[WORK TO COMPLETE] Please return the entries, omitting and altering nothing.

[DATA SUPPLIED]
"""

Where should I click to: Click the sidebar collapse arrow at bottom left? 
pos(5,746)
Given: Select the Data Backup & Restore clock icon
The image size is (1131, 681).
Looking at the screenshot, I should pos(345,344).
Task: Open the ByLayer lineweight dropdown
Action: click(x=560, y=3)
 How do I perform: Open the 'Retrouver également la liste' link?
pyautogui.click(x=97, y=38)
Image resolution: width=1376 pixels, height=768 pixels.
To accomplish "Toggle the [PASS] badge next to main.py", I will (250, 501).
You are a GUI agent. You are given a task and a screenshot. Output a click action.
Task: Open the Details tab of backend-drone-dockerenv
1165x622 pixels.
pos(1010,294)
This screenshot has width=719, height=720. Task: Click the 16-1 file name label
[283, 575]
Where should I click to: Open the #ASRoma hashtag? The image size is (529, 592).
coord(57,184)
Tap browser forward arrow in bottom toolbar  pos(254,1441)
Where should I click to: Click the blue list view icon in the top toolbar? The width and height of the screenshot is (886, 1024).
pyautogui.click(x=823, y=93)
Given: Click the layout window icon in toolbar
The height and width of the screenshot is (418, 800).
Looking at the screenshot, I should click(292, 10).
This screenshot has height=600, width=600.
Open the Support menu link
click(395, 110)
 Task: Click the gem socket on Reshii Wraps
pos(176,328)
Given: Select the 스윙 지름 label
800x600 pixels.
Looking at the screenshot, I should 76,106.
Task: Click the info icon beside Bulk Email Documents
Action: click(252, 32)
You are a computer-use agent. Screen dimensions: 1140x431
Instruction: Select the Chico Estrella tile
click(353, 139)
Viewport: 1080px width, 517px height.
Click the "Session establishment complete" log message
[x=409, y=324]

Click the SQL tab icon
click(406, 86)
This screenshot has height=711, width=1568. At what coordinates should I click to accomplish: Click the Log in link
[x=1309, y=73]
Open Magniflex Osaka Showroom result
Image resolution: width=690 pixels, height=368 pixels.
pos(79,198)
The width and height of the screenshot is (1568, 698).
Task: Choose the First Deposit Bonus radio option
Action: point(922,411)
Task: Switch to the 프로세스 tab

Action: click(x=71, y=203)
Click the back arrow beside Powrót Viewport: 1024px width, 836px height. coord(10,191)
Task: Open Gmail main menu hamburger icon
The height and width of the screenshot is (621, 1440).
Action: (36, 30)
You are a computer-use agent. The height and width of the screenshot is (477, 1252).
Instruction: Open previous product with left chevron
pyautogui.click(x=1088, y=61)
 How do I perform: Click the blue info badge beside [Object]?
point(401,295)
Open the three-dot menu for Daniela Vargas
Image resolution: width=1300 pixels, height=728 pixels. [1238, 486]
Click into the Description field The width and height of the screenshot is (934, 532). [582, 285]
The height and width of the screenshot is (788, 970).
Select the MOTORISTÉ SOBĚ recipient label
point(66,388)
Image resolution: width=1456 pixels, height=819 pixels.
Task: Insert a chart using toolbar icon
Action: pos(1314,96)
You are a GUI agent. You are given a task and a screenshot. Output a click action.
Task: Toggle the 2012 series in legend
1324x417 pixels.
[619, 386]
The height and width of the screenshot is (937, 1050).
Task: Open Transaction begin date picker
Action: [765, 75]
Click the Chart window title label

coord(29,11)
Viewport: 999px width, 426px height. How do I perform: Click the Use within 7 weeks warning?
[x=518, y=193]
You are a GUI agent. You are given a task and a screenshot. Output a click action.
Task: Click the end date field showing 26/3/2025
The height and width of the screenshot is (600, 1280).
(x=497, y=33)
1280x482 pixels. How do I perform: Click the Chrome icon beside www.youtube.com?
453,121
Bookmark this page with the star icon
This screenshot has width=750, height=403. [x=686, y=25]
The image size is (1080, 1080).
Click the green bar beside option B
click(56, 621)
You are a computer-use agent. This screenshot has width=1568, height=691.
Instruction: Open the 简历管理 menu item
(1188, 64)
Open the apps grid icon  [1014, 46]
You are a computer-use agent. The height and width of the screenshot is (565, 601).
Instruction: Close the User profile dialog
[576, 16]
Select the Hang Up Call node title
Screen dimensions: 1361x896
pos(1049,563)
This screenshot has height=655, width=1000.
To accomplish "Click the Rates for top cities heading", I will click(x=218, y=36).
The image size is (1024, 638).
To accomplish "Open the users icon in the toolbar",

"""

[OUTPUT BELOW]
Where should I click to: Click the sidebar collapse arrow at bottom left? 
pos(5,746)
Given: Select the Data Backup & Restore clock icon
The image size is (1131, 681).
Looking at the screenshot, I should pos(345,344).
Task: Open the ByLayer lineweight dropdown
Action: click(x=560, y=3)
 How do I perform: Open the 'Retrouver également la liste' link?
pyautogui.click(x=97, y=38)
Image resolution: width=1376 pixels, height=768 pixels.
To accomplish "Toggle the [PASS] badge next to main.py", I will (250, 501).
You are a GUI agent. You are given a task and a screenshot. Output a click action.
Task: Open the Details tab of backend-drone-dockerenv
1165x622 pixels.
pos(1010,294)
This screenshot has width=719, height=720. Task: Click the 16-1 file name label
[283, 575]
Where should I click to: Open the #ASRoma hashtag? The image size is (529, 592).
coord(57,184)
Tap browser forward arrow in bottom toolbar  pos(254,1441)
Where should I click to: Click the blue list view icon in the top toolbar? The width and height of the screenshot is (886, 1024).
pyautogui.click(x=823, y=93)
Given: Click the layout window icon in toolbar
The height and width of the screenshot is (418, 800).
Looking at the screenshot, I should click(292, 10).
This screenshot has height=600, width=600.
Open the Support menu link
click(395, 110)
 Task: Click the gem socket on Reshii Wraps
pos(176,328)
Given: Select the 스윙 지름 label
800x600 pixels.
Looking at the screenshot, I should 76,106.
Task: Click the info icon beside Bulk Email Documents
Action: click(252, 32)
You are a computer-use agent. Screen dimensions: 1140x431
Instruction: Select the Chico Estrella tile
click(353, 139)
Viewport: 1080px width, 517px height.
Click the "Session establishment complete" log message
[x=409, y=324]

Click the SQL tab icon
click(406, 86)
This screenshot has height=711, width=1568. At what coordinates should I click to accomplish: Click the Log in link
[x=1309, y=73]
Open Magniflex Osaka Showroom result
Image resolution: width=690 pixels, height=368 pixels.
pos(79,198)
The width and height of the screenshot is (1568, 698).
Task: Choose the First Deposit Bonus radio option
Action: point(922,411)
Task: Switch to the 프로세스 tab

Action: click(x=71, y=203)
Click the back arrow beside Powrót Viewport: 1024px width, 836px height. coord(10,191)
Task: Open Gmail main menu hamburger icon
The height and width of the screenshot is (621, 1440).
Action: (36, 30)
You are a computer-use agent. The height and width of the screenshot is (477, 1252).
Instruction: Open previous product with left chevron
pyautogui.click(x=1088, y=61)
 How do I perform: Click the blue info badge beside [Object]?
point(401,295)
Open the three-dot menu for Daniela Vargas
Image resolution: width=1300 pixels, height=728 pixels. [1238, 486]
Click into the Description field The width and height of the screenshot is (934, 532). [582, 285]
The height and width of the screenshot is (788, 970).
Select the MOTORISTÉ SOBĚ recipient label
point(66,388)
Image resolution: width=1456 pixels, height=819 pixels.
Task: Insert a chart using toolbar icon
Action: pos(1314,96)
You are a GUI agent. You are given a task and a screenshot. Output a click action.
Task: Toggle the 2012 series in legend
1324x417 pixels.
[619, 386]
The height and width of the screenshot is (937, 1050).
Task: Open Transaction begin date picker
Action: [765, 75]
Click the Chart window title label

coord(29,11)
Viewport: 999px width, 426px height. How do I perform: Click the Use within 7 weeks warning?
[x=518, y=193]
You are a GUI agent. You are given a task and a screenshot. Output a click action.
Task: Click the end date field showing 26/3/2025
The height and width of the screenshot is (600, 1280).
(x=497, y=33)
1280x482 pixels. How do I perform: Click the Chrome icon beside www.youtube.com?
453,121
Bookmark this page with the star icon
This screenshot has width=750, height=403. [x=686, y=25]
The image size is (1080, 1080).
Click the green bar beside option B
click(56, 621)
You are a computer-use agent. This screenshot has width=1568, height=691.
Instruction: Open the 简历管理 menu item
(1188, 64)
Open the apps grid icon  [1014, 46]
You are a computer-use agent. The height and width of the screenshot is (565, 601).
Instruction: Close the User profile dialog
[576, 16]
Select the Hang Up Call node title
Screen dimensions: 1361x896
pos(1049,563)
This screenshot has height=655, width=1000.
To accomplish "Click the Rates for top cities heading", I will click(x=218, y=36).
The image size is (1024, 638).
To accomplish "Open the users icon in the toolbar",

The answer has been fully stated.